Somehow when “the law” is involved, people confuse their “Fundamental Right” to parent their children with the absolute privilege and responsibility we have to be parents.
The Supreme Court determined in several cases that parents have a fundamental right to parent their children.
This Supreme Court ruling on parenting is important for two reasons.
1. If the two of you decide a parenting plan, no matter how crazy, is in the best interests of your child, the Court will rarely interfere with that agreement.
2. If you can’t decide, most courts, with a great amount of discretion, will often find that your child has a right to be with each of you equally. In other words, do NOT leave it to the courts!!
There is a public perception that the courts favor moms in custody and parental responsibility actions.
The reality is that the court does not care whether you are mom or dad as much as it does for your child and what is in the best interests of your child. As a parent, you can either work with your baby’s father to determine together what is in the best interest of your child or leave it to the court to decide what is best for your child.

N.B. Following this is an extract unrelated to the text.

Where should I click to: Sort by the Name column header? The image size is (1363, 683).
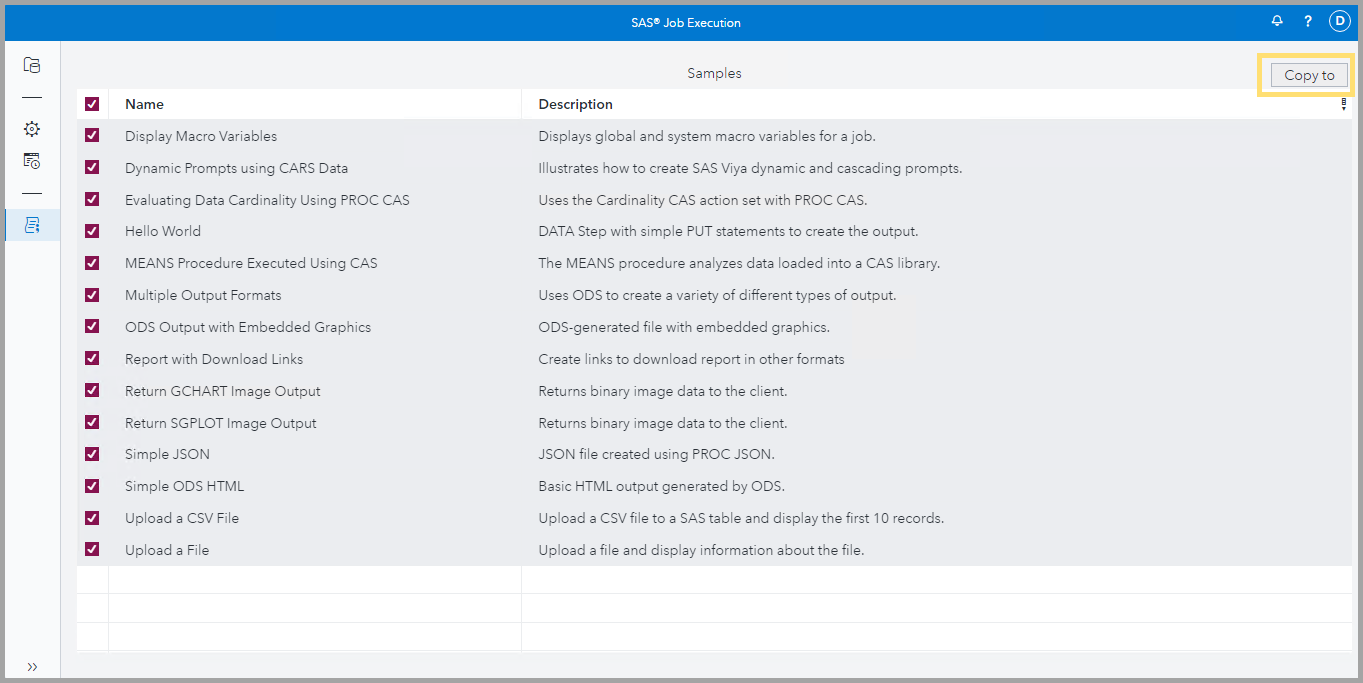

More often than not, although this seems to be changing dramatically, mom has the compromised career or makes the children her full-time vocation, while dad is the breadwinner and less available to parent.
From a baby’s first days mom is the primary source of food for the baby. Hard to argue baby shouldn’t be with mom for that. Especially for younger children, it is the mom that the children usually turn to for nurturing and comfort.
Mom is also usually taking care of doctor’s appointments, school schedules, and extra-curricular activities while Dad works, even if Mom also has a full-time job.
People too often confuse the courts favoring Moths with the reality that it was her who provided the lifestyle, routine, and level of care that the child was accustomed to in its daily life.
Generally speaking, the court’s determination of who will be the primary parent is based on who has been the primary parent during the marriage.
The courts take into consideration everything from day-to-day routines to how each parent spends their time with the child;
Does either parent have to work odd or late hours, or travel with his or her career?
Are there significant others and possibly other children that may take away from a parent’s time with his or her kids?
Does a parent have substance abuse or anger issues that prevent a healthy parenting relationship?
Are the children of an age or disposition that requires special care or consideration for parenting time?
Is one parent trying wanting to make a move which would dramatically affect the children’s environment or school and activities?
Sometimes it is human nature to think you must “win” your divorce and that is somehow equated with having more assets and the most time with your child. No one wins in divorce. The reality is, people need to view winning in their divorce as getting out with the least amount of financial and emotional harm as possible.
If you worked full-time during the marriage the court’s may determine that neither parent is currently established as the primary parent so parenting time should be 50/50.
If you didn’t work and maintenance or alimony is not likely, you risk the court finding the other parent as more financially stable and therefore better able to provide a stable and better living environment for the children.
If you are the full-time parent and always have been, you may be awarded more parenting time, but what does that do to your ability to support your family moving forward as a single parent?
The question becomes, what does it mean for your kids?
The primary focus in any shared parenting situation should always be:
HOW DO WE MAINTAIN THE CHILD’S LIFESTYLE WITH THE LEAST AMOUNT OF CHANGE AS POSSIBLE AFTER DIVORCE?
When you enter into divorce settlement negotiations or, go to court, if you must, as long as you have your child’s best interest at heart – instead of what is best for youpocketbooket book, you will prevail because your kids will move forward with the least amount of disruption as possible.
I’m not certain who said it, but, “in the end it will be okay; if it’s not okay, it’s not the end.”